Migdal Insurance Company Ltd
- Native name: מגדל חברה לביטוח בע"מ
- Company type: Subsidiary
- Industry: Insurance; Financial services;
- Founded: 1934; 92 years ago
- Headquarters: Petah Tikva, Israel
- Key people: Shlomo Eliahu (owner)
- Products: Life insurance; Provident Funds;
- Parent: Migdal Insurance and Financial Holdings
- Website: www.migdal.co.il

= Migdal Insurance Company =

Israeli insurance company

Migdal Insurance Company Ltd. (מגדל חברה לביטוח בע"מ) is an Israeli insurance company established in 1934 and deals in a variety of types of insurance, including life insurance, property insurance and health insurance. The company is fully owned by Migdal Insurance and Financial Holdings.

==History==
The Migdal Insurance Company was founded in 1934 in Jerusalem by Jewish business families from Alexandria, most notably businessman Edward Agyeon, Etienne Bech, and the Italian insurance company Assicurazioni Generali.

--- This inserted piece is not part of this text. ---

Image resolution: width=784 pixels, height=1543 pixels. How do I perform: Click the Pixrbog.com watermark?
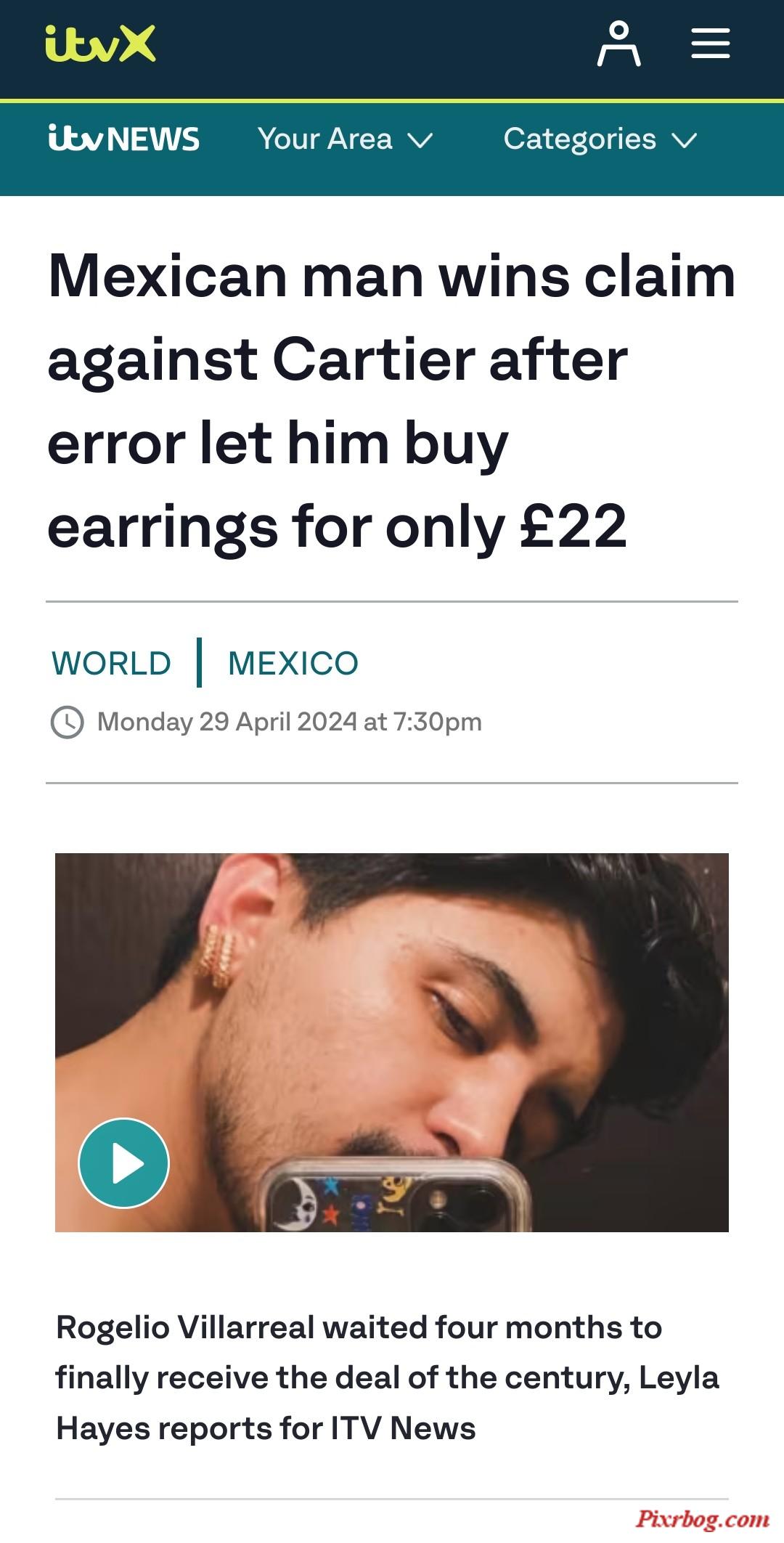coord(703,1519)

The company's name was given to it by the poet Hayim Nahman Bialik, as an expression of the resilience and security that the company seeks to provide to its customers. In the 1940s, the company's shareholders also included Anglo-Palestine Bank, which later became Bank Leumi. Poet Shaul Tchernichovsky served as the company's first physician.

The "Migdal" fire insurance mark are among the most common of the 55 types of fire signs identified in Israel from the Mandatory period.

Migdal was the first company to launch executive insurance in Israel, and the first to establish a non-regulated pension fund.

In the 2000s, "Migdal Insurance" is owned by the public company "Migdal Insurance Holdings and Finance Ltd.", controlled by businessman Shlomo Eliyahu.

In 2000, Migdal acquired two insurance agencies, "Simon & Wiesel" and "Mivtach Shamir", and merged them into one company - Mivtach Simon In 2002, Migdal acquired the Teutsa Pension Fund and merged it with the Tnufa Pension Fund, which it owned. In this way, it became the owner of the largest private pension fund in Israel at the time. In 2004, Migdal acquired the New Makefet Pension Fund. In 2006, all of the Migdal Group's pension funds were merged into one fund. The Makefet Personal, Teutsa, Yozma Hadasha and Tnufa pension funds were merged into the Makefet Pension Fund.

In December 2018, the company's chairman, Oded Sarig, resigned from his position. In his resignation letter, he wrote that "due to the corporate governance practiced by the company, it acts according to short-term considerations, without a defined plan".

In November 2019, the company announced the cessation of marketing of private long-term care insurance.

In January 2021, Migdal had approximately 2.3 million insured persons (individual and business) and approximately 2,800 agents and arrangement managers. The company manages approximately 33% of life insurance and new pension funds in Israel, in terms of premiums and benefits.